:: WHAT THIS TASK INVOLVES ::
Print the following material again without changing a single character.

━━━━━━━━━━━━━━━━━━━━━━━━━━━━━━

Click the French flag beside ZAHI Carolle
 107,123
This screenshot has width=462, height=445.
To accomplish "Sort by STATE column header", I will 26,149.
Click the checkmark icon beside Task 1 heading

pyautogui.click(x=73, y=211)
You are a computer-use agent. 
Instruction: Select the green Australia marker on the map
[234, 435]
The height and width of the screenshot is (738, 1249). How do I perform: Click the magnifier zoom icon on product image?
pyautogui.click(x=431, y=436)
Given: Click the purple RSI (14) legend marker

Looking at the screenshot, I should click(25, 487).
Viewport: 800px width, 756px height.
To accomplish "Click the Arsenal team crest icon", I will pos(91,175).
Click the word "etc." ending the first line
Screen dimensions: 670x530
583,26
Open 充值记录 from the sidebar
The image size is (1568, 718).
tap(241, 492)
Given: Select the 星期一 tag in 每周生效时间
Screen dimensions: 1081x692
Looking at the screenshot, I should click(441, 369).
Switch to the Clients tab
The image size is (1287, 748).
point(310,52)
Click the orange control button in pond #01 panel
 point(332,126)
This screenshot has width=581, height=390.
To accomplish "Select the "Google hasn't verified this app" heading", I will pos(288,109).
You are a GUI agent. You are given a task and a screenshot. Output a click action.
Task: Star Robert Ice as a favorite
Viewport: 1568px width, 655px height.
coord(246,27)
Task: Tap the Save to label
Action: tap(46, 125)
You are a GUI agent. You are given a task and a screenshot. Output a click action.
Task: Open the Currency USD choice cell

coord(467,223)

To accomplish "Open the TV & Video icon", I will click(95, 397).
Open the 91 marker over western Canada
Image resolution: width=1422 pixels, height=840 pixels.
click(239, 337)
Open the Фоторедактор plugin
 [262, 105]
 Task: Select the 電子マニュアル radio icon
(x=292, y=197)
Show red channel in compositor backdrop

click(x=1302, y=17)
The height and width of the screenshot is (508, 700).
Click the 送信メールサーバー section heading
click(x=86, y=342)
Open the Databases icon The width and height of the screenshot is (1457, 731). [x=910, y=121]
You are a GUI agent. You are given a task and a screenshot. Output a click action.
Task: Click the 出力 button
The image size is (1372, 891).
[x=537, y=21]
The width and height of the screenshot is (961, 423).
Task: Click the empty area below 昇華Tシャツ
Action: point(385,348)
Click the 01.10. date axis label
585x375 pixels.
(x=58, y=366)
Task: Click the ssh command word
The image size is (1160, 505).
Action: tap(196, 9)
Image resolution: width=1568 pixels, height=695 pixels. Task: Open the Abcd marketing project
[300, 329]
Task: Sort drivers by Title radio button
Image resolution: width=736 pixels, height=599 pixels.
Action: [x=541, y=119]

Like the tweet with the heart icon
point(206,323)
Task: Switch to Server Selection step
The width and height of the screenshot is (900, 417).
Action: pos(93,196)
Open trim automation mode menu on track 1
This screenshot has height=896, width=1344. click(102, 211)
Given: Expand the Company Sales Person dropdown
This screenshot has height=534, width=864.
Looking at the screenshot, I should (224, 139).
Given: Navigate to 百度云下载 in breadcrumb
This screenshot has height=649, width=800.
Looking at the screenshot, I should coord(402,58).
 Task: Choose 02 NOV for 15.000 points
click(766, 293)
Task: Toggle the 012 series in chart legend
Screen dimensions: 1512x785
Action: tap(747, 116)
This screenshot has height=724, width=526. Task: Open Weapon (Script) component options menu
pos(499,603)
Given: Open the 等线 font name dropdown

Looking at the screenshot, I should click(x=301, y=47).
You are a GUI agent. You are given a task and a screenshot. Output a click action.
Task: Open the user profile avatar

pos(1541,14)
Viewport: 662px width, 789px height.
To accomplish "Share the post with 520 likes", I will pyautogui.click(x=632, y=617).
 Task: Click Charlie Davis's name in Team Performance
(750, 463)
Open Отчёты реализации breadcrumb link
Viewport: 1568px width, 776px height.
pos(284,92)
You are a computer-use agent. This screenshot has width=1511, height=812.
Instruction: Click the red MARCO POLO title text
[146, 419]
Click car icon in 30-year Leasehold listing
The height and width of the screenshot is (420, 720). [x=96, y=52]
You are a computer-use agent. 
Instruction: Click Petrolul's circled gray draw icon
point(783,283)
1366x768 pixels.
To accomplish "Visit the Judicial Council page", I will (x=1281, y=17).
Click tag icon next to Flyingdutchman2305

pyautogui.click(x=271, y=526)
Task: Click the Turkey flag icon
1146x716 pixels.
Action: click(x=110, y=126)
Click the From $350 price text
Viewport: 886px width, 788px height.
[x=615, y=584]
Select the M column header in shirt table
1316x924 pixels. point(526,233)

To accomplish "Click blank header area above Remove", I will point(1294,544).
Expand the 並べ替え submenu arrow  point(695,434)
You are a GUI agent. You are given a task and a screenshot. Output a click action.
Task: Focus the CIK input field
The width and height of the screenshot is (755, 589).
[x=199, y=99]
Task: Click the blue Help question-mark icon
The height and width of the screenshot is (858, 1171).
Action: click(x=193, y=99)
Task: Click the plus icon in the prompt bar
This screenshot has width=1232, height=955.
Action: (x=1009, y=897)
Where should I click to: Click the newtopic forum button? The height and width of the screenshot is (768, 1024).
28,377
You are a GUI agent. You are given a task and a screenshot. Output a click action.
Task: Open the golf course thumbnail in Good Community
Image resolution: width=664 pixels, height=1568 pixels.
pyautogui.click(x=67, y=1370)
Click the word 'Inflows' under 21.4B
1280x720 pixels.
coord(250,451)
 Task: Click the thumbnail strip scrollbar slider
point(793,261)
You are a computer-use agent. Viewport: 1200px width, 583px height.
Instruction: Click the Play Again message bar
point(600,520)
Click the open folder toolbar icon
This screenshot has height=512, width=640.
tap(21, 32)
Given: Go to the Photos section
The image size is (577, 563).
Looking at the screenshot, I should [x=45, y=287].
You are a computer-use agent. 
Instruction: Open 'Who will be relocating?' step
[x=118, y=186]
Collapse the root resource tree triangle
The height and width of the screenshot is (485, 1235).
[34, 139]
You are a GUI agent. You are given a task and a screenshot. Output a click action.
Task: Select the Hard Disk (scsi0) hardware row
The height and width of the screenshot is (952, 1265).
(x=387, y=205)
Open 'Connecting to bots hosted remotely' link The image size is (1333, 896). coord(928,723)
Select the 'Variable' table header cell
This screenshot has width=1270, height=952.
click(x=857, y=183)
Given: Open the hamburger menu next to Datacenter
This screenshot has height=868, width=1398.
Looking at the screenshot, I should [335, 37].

━━━━━━━━━━━━━━━━━━━━━━━━━━━━━━

:: THE REPLY ::
Click the French flag beside ZAHI Carolle
 107,123
This screenshot has width=462, height=445.
To accomplish "Sort by STATE column header", I will 26,149.
Click the checkmark icon beside Task 1 heading

pyautogui.click(x=73, y=211)
You are a computer-use agent. 
Instruction: Select the green Australia marker on the map
[234, 435]
The height and width of the screenshot is (738, 1249). How do I perform: Click the magnifier zoom icon on product image?
pyautogui.click(x=431, y=436)
Given: Click the purple RSI (14) legend marker

Looking at the screenshot, I should click(25, 487).
Viewport: 800px width, 756px height.
To accomplish "Click the Arsenal team crest icon", I will pos(91,175).
Click the word "etc." ending the first line
Screen dimensions: 670x530
583,26
Open 充值记录 from the sidebar
The image size is (1568, 718).
tap(241, 492)
Given: Select the 星期一 tag in 每周生效时间
Screen dimensions: 1081x692
Looking at the screenshot, I should click(441, 369).
Switch to the Clients tab
The image size is (1287, 748).
point(310,52)
Click the orange control button in pond #01 panel
 point(332,126)
This screenshot has width=581, height=390.
To accomplish "Select the "Google hasn't verified this app" heading", I will pos(288,109).
You are a GUI agent. You are given a task and a screenshot. Output a click action.
Task: Star Robert Ice as a favorite
Viewport: 1568px width, 655px height.
coord(246,27)
Task: Tap the Save to label
Action: tap(46, 125)
You are a GUI agent. You are given a task and a screenshot. Output a click action.
Task: Open the Currency USD choice cell

coord(467,223)

To accomplish "Open the TV & Video icon", I will click(95, 397).
Open the 91 marker over western Canada
Image resolution: width=1422 pixels, height=840 pixels.
click(239, 337)
Open the Фоторедактор plugin
 [262, 105]
 Task: Select the 電子マニュアル radio icon
(x=292, y=197)
Show red channel in compositor backdrop

click(x=1302, y=17)
The height and width of the screenshot is (508, 700).
Click the 送信メールサーバー section heading
click(x=86, y=342)
Open the Databases icon The width and height of the screenshot is (1457, 731). [x=910, y=121]
You are a GUI agent. You are given a task and a screenshot. Output a click action.
Task: Click the 出力 button
The image size is (1372, 891).
[x=537, y=21]
The width and height of the screenshot is (961, 423).
Task: Click the empty area below 昇華Tシャツ
Action: point(385,348)
Click the 01.10. date axis label
585x375 pixels.
(x=58, y=366)
Task: Click the ssh command word
The image size is (1160, 505).
Action: tap(196, 9)
Image resolution: width=1568 pixels, height=695 pixels. Task: Open the Abcd marketing project
[300, 329]
Task: Sort drivers by Title radio button
Image resolution: width=736 pixels, height=599 pixels.
Action: [x=541, y=119]

Like the tweet with the heart icon
point(206,323)
Task: Switch to Server Selection step
The width and height of the screenshot is (900, 417).
Action: pos(93,196)
Open trim automation mode menu on track 1
This screenshot has height=896, width=1344. click(102, 211)
Given: Expand the Company Sales Person dropdown
This screenshot has height=534, width=864.
Looking at the screenshot, I should (224, 139).
Given: Navigate to 百度云下载 in breadcrumb
This screenshot has height=649, width=800.
Looking at the screenshot, I should coord(402,58).
 Task: Choose 02 NOV for 15.000 points
click(766, 293)
Task: Toggle the 012 series in chart legend
Screen dimensions: 1512x785
Action: tap(747, 116)
This screenshot has height=724, width=526. Task: Open Weapon (Script) component options menu
pos(499,603)
Given: Open the 等线 font name dropdown

Looking at the screenshot, I should click(x=301, y=47).
You are a GUI agent. You are given a task and a screenshot. Output a click action.
Task: Open the user profile avatar

pos(1541,14)
Viewport: 662px width, 789px height.
To accomplish "Share the post with 520 likes", I will pyautogui.click(x=632, y=617).
 Task: Click Charlie Davis's name in Team Performance
(750, 463)
Open Отчёты реализации breadcrumb link
Viewport: 1568px width, 776px height.
pos(284,92)
You are a computer-use agent. This screenshot has width=1511, height=812.
Instruction: Click the red MARCO POLO title text
[146, 419]
Click car icon in 30-year Leasehold listing
The height and width of the screenshot is (420, 720). [x=96, y=52]
You are a computer-use agent. 
Instruction: Click Petrolul's circled gray draw icon
point(783,283)
1366x768 pixels.
To accomplish "Visit the Judicial Council page", I will (x=1281, y=17).
Click tag icon next to Flyingdutchman2305

pyautogui.click(x=271, y=526)
Task: Click the Turkey flag icon
1146x716 pixels.
Action: click(x=110, y=126)
Click the From $350 price text
Viewport: 886px width, 788px height.
[x=615, y=584]
Select the M column header in shirt table
1316x924 pixels. point(526,233)

To accomplish "Click blank header area above Remove", I will point(1294,544).
Expand the 並べ替え submenu arrow  point(695,434)
You are a GUI agent. You are given a task and a screenshot. Output a click action.
Task: Focus the CIK input field
The width and height of the screenshot is (755, 589).
[x=199, y=99]
Task: Click the blue Help question-mark icon
The height and width of the screenshot is (858, 1171).
Action: click(x=193, y=99)
Task: Click the plus icon in the prompt bar
This screenshot has width=1232, height=955.
Action: (x=1009, y=897)
Where should I click to: Click the newtopic forum button? The height and width of the screenshot is (768, 1024).
28,377
You are a GUI agent. You are given a task and a screenshot. Output a click action.
Task: Open the golf course thumbnail in Good Community
Image resolution: width=664 pixels, height=1568 pixels.
pyautogui.click(x=67, y=1370)
Click the word 'Inflows' under 21.4B
1280x720 pixels.
coord(250,451)
 Task: Click the thumbnail strip scrollbar slider
point(793,261)
You are a computer-use agent. Viewport: 1200px width, 583px height.
Instruction: Click the Play Again message bar
point(600,520)
Click the open folder toolbar icon
This screenshot has height=512, width=640.
tap(21, 32)
Given: Go to the Photos section
The image size is (577, 563).
Looking at the screenshot, I should [x=45, y=287].
You are a computer-use agent. 
Instruction: Open 'Who will be relocating?' step
[x=118, y=186]
Collapse the root resource tree triangle
The height and width of the screenshot is (485, 1235).
[34, 139]
You are a GUI agent. You are given a task and a screenshot. Output a click action.
Task: Select the Hard Disk (scsi0) hardware row
The height and width of the screenshot is (952, 1265).
(x=387, y=205)
Open 'Connecting to bots hosted remotely' link The image size is (1333, 896). coord(928,723)
Select the 'Variable' table header cell
This screenshot has width=1270, height=952.
click(x=857, y=183)
Given: Open the hamburger menu next to Datacenter
This screenshot has height=868, width=1398.
Looking at the screenshot, I should [335, 37].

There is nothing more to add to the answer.